» **Exercise**: From the entries below, copy out all lines holding "Given".

[Saved entries]
- - -
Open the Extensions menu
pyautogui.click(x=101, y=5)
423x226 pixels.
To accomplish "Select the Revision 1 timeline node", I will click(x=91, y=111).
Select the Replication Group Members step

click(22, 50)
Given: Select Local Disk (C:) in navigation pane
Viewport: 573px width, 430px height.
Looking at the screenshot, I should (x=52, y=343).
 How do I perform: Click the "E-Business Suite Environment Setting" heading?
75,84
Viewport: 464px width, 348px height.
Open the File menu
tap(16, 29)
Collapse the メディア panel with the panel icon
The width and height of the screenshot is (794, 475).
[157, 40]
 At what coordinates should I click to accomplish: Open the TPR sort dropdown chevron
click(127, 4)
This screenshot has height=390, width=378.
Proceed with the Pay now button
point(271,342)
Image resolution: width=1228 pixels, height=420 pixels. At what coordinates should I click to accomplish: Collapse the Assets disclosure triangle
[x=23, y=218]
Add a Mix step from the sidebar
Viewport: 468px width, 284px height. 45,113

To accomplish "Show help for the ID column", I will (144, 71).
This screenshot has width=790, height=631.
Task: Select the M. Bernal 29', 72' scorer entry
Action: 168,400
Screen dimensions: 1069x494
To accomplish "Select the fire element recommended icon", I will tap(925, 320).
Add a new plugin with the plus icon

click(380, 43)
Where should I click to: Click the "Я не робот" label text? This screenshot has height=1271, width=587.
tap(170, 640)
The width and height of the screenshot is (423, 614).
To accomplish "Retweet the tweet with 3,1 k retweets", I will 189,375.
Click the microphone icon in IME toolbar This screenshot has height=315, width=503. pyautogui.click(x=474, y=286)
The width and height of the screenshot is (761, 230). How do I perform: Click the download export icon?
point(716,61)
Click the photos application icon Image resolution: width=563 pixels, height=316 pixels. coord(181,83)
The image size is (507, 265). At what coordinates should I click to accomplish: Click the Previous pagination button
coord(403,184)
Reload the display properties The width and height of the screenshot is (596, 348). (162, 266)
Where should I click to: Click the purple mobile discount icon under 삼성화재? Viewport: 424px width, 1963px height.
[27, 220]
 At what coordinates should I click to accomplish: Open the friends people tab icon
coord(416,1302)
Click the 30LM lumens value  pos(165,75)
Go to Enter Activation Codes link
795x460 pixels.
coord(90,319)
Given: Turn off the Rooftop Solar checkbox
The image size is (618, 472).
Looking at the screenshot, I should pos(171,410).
- - -
» **Your response**:
Given: Select Local Disk (C:) in navigation pane
Given: Turn off the Rooftop Solar checkbox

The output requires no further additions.